**WORK ORDER**
Beginning with the line that contains "You are a GUI", reproduce the remaining lines of the material exactly, up to and including the last one, but no pictures.

▽

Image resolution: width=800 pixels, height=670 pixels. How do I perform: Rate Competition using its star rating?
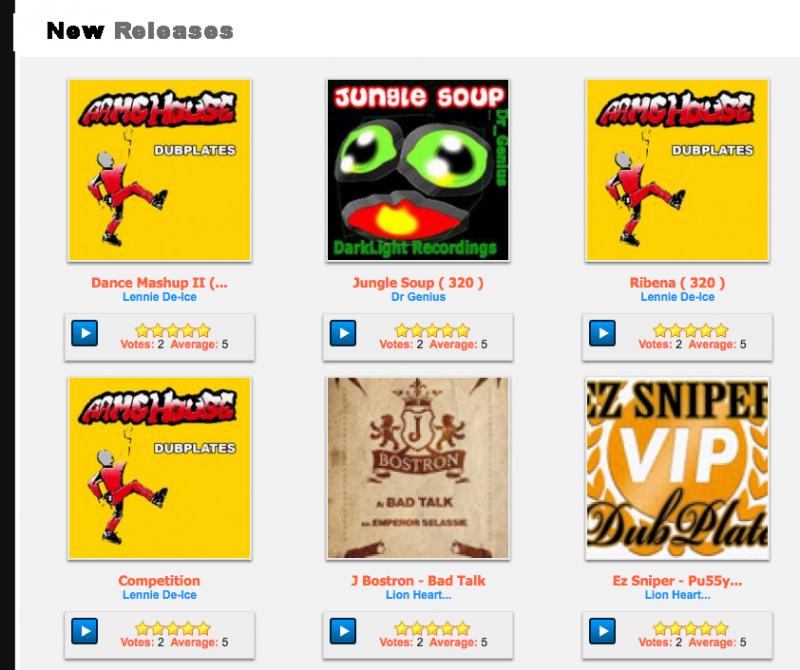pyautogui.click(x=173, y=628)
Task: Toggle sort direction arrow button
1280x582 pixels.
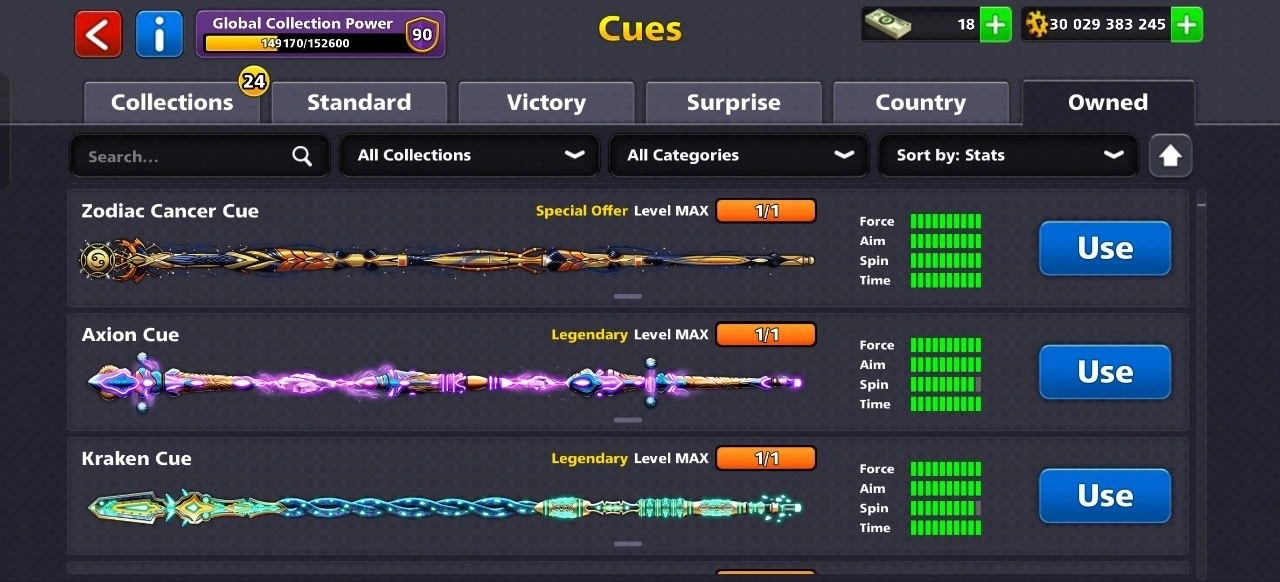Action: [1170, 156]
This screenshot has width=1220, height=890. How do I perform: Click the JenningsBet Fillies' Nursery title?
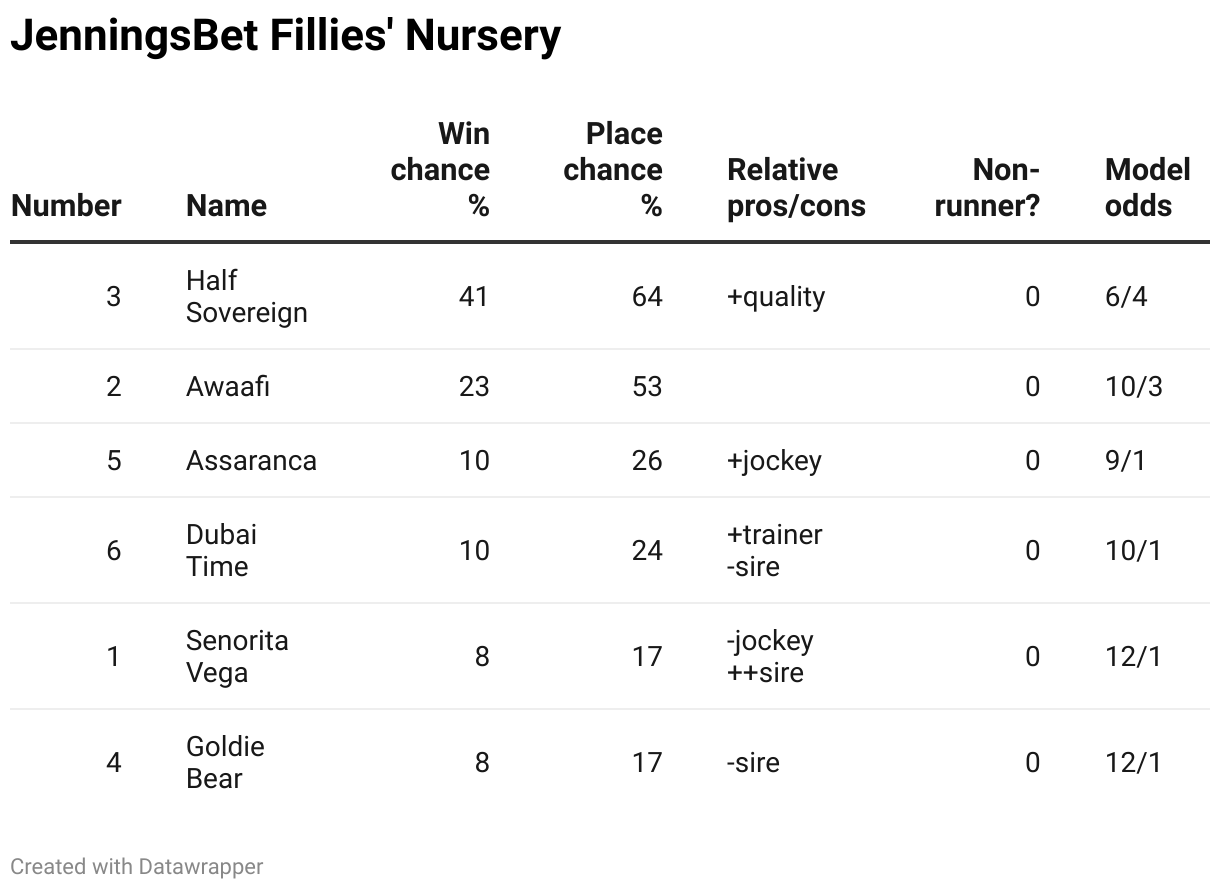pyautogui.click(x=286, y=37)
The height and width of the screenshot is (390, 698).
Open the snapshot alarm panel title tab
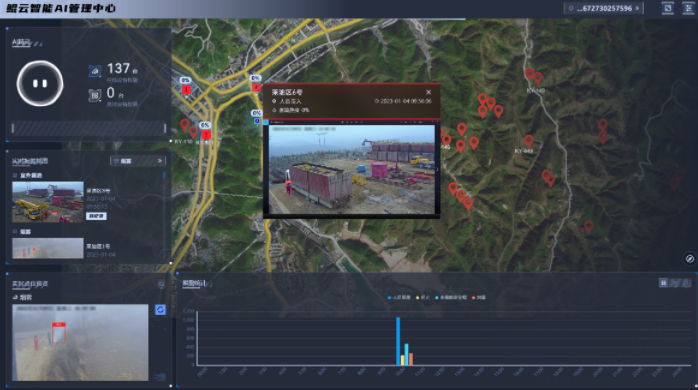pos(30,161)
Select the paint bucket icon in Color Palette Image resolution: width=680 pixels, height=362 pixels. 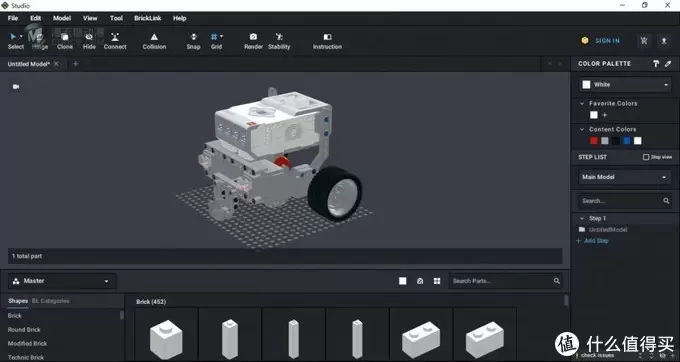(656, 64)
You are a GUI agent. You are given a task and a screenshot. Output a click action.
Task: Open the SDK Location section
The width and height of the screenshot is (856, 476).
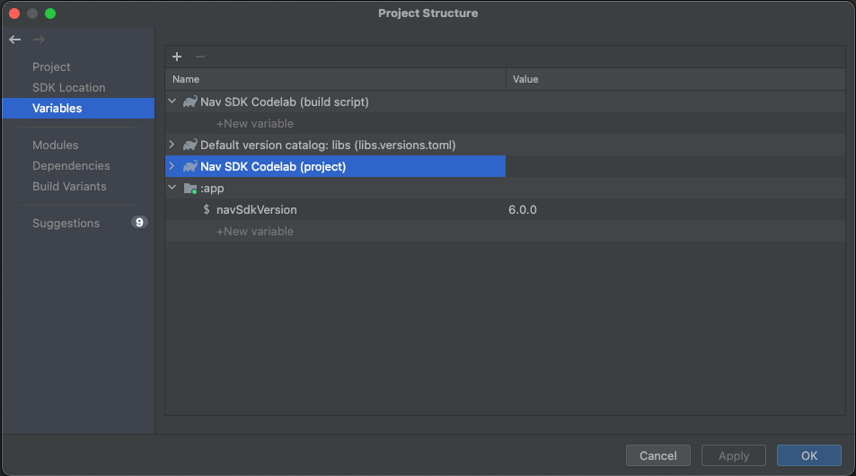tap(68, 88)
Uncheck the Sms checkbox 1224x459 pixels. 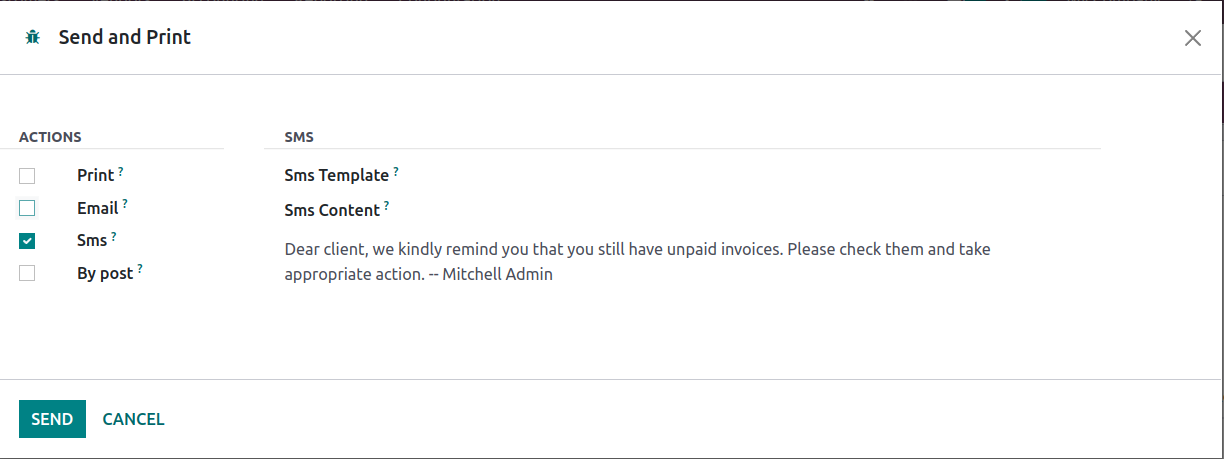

△

**TASK RESPONSE**
You are a GUI agent. You are given a task and a screenshot. Output a click action.
Task: Open the SDK Location section
The width and height of the screenshot is (856, 476).
tap(68, 88)
Uncheck the Sms checkbox 1224x459 pixels. 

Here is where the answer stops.